Introducing tobox

29 Apr 2023

tobox is a framework-as-a-gem I’ve been developing over the last year, to solve a particular requirement: guarantee that callback/post-action tasks and emission of events resulting from a business transaction stored in the database happen 100% of the time.

In order to talk about its value, and defend some of choices made, some background is required.

Context

For the problem of offloading processing resulting from a given business transaction, the ruby community defaults to using background jobs. Most of us have used sidekiq at one point or another in the last 10 years, while the elders among us may also be familiar with resque or delayed_job, and here’s an honourable mention to shoryuken, as integration with SQS is something that every other framework lacks.
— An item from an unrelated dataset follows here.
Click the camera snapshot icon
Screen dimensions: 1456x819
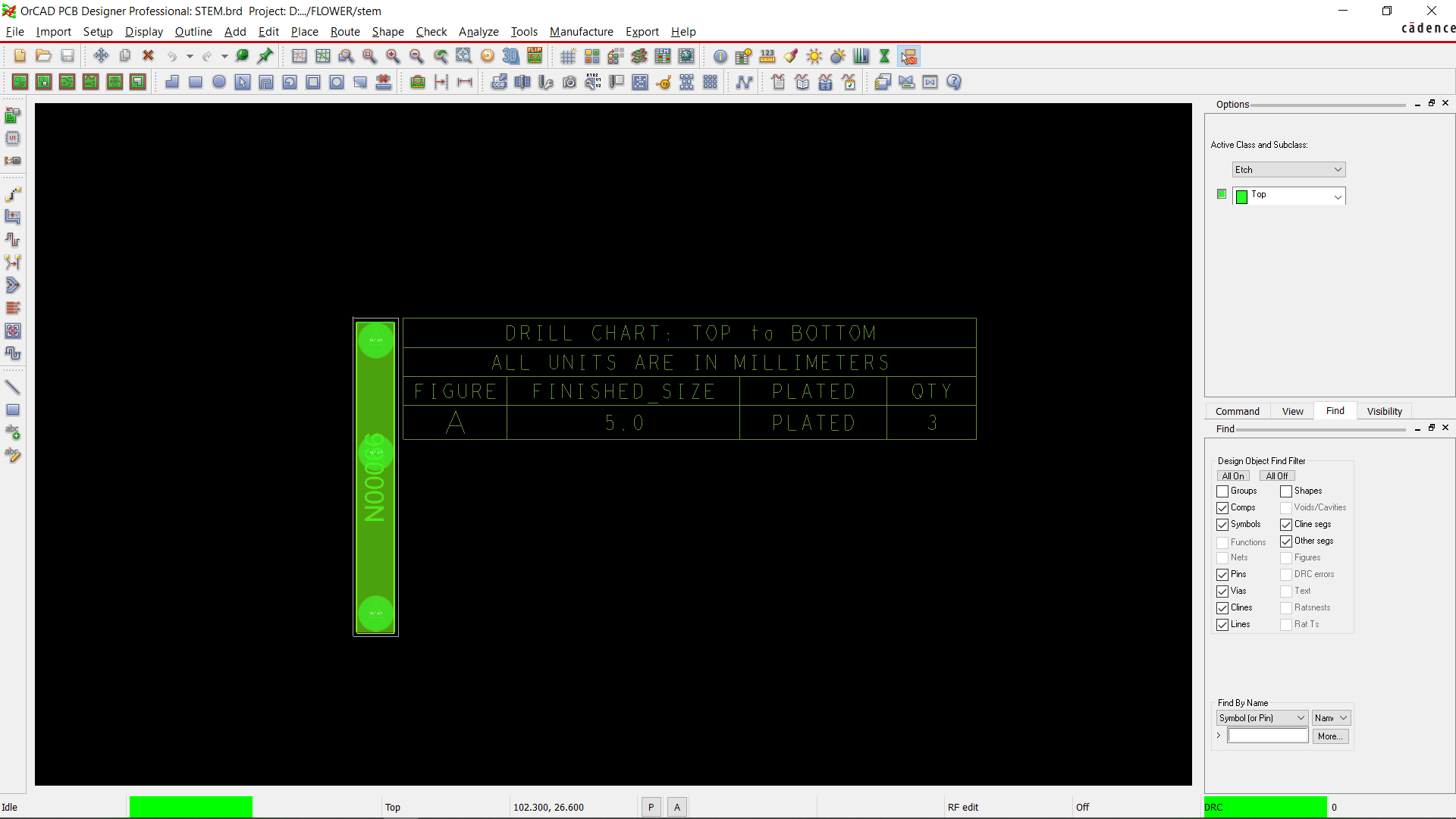[570, 83]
These frameworks have mostly commoditized the “how do I defer this business flow after another one completes, while not making the client wait for it to finish” problem for us all. They achieve this by providing some sort of simple DSL to delegate the execution of a routine, by serializing and writing the required state into some broker, only to have another process read and and execute it:

class Foo
  def activate
    # heavy duty
  end
end

# then

foo.async.activate

# service object style, most common nowadays
class ActivateJob < SpecialFrameworkSubclass
  def perform(user)
    user.activate
  end
end

ActivateJob.perform_async(user)

The solution is fairly similar for all of them (they mostly “stole” features from each other), so they differentiate themselves on other aspects, such as performance of the execution model (process/thread based), choice of broker (database, redis, SQS, rabbitMQ…), or advanced features (plugins, retry configuration, on complete callbacks, etc…).
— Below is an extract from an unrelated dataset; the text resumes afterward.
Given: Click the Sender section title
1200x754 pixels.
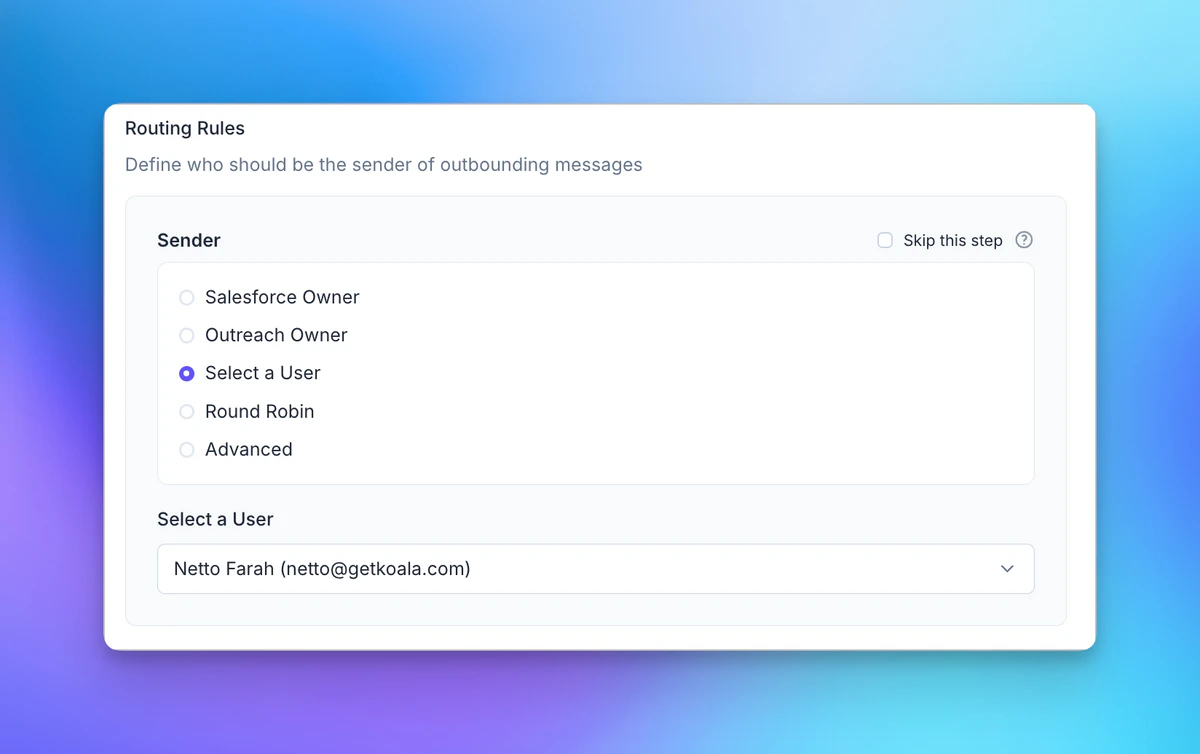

One problem that is common to all of them, is how one needs to be aware of the storage and execution characteristics of the deferred routines, in order not to be surprised by some unexpected behavior. Argument serialization is one: while rails provides a solution for serializing model instances for activejob, most complex objects can’t be serialized, so documentation and FAQ sections will contain caveat warnings and recommendations about which types of objects can be used. Primitive types tend to be supported, however simple objects such as symbols aren’t supported everywhere (as an example, sidekiq only accepts primitives which can be serialized into json).
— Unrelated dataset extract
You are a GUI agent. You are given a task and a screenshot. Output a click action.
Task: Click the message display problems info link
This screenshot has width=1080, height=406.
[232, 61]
But the main problem that gets everyone at some point in their careers, is when the state being stored in the database before deferring a function, is not available once it gets executed. In fact, one of sidekiq wiki FAQ oldest entries contains the following:

Why am I seeing a lot of “Can’t find ModelName with ID=12345” errors with Sidekiq?

Your client is creating the Model instance within a transaction and pushing a job to Sidekiq. Sidekiq is trying to execute your job before the transaction has actually committed. Use Rails’s after_commit :on => :create hook or move the job creation outside of the transaction block.

Database transactions

Most rubyists building web services are using an ACID-compliant database, usually over their favorite ORM; mine is sequel, but the majority probably knows activerecord the most. For the context of this post, the most important property of the ACID family is Atomicity, which ensures that all operations from a group all completes, or not at all. This includes errors in the operations themselves, but also “out of our control” events such as power outages or computer crashes. This is achieved by wrapping this group of operations (or SQL statements) in a database transaction:

BEGIN; -- transaction starts here
-- UPDATE / INSERT / DELETE statements here
COMMIT; -- or ROLLBACK; transaction ends here

A transaction is a first-class citizen of your business logic, as it has to be explicitly started and finished. Ruby ORMs usually expose block-based DSLs to manage transactions:

# using sequel
DB.transaction do # BEGIN
  DB[:foo].insert(bar: 1) # INSERT
end # COMMIT; ROLLBACK if an error is raise inside the block

# using activerecord
ActiveRecord::Base.transaction do
  Foo.create(bar: 1)
end

Transactions are also managed via other features, such as model callbacks, and one has to be aware of it when using deferred routines:

class User
  after_save :activate

  def activate
    ActivateJob.perform_async(self)
    # TRANSACTION DID NOT COMMIT YET HERE!
  end
end

(The above is fine if you’re using delayed_job, as the broker is your database; not as fine if you’re using sidekiq or shoryuken though.)

And then there are some other 3rd party gems which hide these calls under layers of DSL (looking at you, state machine gems). Given all the options available, and how convenient these deferred DSLs seem, it’s no wonder that, when using them, one is either oblivious, or lost, on whether a transaction is open. Specially if this feature needs to be shipped by next Friday.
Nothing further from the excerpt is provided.